## BEGIN DATA EXTRACT
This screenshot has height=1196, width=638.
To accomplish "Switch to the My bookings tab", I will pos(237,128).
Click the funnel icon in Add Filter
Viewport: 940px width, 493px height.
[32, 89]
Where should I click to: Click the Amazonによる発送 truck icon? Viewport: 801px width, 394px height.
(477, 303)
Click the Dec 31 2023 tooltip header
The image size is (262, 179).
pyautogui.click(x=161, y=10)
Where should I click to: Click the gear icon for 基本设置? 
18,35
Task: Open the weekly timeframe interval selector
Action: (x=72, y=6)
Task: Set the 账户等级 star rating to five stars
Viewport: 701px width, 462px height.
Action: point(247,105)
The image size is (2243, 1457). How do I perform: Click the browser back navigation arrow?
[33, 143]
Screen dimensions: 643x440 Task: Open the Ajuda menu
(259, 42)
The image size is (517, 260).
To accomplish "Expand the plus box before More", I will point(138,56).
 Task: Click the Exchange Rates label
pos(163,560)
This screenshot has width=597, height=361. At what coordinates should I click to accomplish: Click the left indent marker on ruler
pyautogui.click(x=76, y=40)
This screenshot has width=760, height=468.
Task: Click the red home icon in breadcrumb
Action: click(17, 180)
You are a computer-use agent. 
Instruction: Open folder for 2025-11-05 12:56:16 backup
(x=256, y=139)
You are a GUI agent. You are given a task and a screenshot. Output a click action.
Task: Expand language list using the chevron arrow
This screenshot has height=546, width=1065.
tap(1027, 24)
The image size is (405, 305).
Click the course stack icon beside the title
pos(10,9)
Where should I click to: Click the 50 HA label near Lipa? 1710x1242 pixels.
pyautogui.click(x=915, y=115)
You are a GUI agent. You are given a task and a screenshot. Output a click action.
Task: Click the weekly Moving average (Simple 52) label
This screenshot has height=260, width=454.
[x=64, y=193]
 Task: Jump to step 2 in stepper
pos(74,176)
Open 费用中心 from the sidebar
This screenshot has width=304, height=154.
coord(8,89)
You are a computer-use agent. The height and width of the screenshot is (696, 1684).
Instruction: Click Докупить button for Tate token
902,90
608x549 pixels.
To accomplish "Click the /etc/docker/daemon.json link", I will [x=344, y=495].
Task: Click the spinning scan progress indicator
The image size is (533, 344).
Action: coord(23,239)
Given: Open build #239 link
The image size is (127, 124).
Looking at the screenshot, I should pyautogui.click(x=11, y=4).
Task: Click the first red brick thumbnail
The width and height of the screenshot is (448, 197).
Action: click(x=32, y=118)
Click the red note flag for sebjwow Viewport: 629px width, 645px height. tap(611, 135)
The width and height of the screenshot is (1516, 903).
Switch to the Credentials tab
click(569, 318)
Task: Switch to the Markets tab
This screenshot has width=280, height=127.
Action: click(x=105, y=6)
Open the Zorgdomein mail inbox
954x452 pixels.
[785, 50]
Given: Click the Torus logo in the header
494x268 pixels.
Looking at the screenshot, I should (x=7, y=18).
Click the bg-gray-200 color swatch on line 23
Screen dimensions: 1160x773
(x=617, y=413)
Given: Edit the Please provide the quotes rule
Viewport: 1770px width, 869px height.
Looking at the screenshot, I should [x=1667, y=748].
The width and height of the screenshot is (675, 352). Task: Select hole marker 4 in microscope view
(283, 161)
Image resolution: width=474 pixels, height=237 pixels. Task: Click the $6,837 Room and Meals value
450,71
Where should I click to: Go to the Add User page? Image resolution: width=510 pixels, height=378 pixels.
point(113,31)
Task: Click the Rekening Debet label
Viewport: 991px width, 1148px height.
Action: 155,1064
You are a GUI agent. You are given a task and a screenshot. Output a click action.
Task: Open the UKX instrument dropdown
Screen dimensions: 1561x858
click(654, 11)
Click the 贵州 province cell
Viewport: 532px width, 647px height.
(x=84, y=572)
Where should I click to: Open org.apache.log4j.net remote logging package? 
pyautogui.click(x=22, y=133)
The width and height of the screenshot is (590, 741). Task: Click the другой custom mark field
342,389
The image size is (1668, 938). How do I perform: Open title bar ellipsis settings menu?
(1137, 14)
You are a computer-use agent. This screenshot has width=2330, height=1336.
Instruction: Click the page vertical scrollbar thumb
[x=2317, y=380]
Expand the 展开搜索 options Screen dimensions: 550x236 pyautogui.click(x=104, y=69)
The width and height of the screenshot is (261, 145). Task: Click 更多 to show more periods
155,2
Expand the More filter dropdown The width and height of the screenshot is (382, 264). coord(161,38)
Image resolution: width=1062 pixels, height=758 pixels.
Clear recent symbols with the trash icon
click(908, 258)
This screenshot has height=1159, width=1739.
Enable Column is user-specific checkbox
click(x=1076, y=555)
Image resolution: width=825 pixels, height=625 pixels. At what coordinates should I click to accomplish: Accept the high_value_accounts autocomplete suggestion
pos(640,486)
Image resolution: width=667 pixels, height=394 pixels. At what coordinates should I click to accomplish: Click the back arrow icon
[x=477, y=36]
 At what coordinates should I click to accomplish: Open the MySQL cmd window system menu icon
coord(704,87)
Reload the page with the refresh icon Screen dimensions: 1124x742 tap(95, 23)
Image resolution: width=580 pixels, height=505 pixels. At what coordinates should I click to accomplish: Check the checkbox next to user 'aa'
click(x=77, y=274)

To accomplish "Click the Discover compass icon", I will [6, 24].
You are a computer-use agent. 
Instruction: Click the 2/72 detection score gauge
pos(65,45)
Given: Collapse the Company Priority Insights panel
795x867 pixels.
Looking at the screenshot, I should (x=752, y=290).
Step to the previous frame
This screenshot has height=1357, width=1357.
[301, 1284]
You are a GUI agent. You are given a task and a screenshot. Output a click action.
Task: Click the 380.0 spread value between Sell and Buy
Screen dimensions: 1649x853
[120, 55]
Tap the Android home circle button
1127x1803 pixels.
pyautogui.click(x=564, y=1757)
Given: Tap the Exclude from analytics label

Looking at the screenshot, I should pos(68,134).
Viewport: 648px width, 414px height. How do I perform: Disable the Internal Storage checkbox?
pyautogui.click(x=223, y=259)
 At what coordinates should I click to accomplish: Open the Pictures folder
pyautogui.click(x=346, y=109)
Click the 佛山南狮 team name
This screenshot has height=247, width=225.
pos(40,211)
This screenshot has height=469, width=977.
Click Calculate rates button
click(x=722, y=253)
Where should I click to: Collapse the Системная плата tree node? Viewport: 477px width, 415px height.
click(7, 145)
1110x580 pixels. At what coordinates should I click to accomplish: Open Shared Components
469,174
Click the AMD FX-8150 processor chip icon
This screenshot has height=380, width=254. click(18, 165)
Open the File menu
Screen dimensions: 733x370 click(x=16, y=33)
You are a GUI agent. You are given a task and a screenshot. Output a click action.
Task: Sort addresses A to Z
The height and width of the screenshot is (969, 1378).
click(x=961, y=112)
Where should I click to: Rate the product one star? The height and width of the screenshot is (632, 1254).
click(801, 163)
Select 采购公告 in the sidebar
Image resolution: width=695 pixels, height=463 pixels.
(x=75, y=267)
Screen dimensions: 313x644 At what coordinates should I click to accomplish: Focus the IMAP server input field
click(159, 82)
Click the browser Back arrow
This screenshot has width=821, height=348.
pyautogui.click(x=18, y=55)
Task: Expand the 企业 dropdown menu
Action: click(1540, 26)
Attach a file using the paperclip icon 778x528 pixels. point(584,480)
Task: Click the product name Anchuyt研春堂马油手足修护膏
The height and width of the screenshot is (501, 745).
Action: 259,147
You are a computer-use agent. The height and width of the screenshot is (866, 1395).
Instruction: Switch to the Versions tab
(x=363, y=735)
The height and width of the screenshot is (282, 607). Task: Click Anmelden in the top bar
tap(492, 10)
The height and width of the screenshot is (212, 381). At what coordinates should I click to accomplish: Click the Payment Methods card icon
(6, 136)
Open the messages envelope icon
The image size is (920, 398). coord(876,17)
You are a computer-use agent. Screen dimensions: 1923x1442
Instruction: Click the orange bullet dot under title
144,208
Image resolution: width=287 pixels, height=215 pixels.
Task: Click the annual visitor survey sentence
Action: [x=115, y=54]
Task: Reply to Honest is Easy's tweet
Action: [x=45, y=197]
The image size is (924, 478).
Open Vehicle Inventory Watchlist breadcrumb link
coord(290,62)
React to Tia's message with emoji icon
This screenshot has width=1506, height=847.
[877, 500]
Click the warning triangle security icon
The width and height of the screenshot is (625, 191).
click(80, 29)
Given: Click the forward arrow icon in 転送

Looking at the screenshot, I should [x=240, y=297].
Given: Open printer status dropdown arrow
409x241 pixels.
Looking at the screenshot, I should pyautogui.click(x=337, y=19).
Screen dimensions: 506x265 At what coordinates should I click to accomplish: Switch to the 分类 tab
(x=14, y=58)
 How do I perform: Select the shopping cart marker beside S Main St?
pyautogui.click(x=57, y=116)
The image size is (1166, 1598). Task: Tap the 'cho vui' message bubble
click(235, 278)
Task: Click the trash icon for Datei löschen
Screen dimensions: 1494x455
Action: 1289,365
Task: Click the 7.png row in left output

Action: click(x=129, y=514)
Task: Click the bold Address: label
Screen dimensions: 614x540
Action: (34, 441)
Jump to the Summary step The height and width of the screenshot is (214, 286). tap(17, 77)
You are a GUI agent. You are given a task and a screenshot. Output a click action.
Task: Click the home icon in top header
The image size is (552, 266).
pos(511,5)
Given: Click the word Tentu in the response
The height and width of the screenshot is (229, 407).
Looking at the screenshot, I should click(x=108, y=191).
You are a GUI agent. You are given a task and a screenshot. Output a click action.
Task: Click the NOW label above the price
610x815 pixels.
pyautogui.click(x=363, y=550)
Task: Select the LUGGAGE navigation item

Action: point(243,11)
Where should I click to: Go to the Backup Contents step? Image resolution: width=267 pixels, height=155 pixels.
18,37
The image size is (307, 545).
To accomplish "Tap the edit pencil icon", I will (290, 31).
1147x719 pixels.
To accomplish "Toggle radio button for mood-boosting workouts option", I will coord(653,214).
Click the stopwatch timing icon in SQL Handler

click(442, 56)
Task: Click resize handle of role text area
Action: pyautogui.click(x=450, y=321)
## END DATA EXTRACT
*SHORT EXERCISE*:
Count how many lines in the material above contain the word "Switch", and reply with only that number.

*TASK RESPONSE*:
5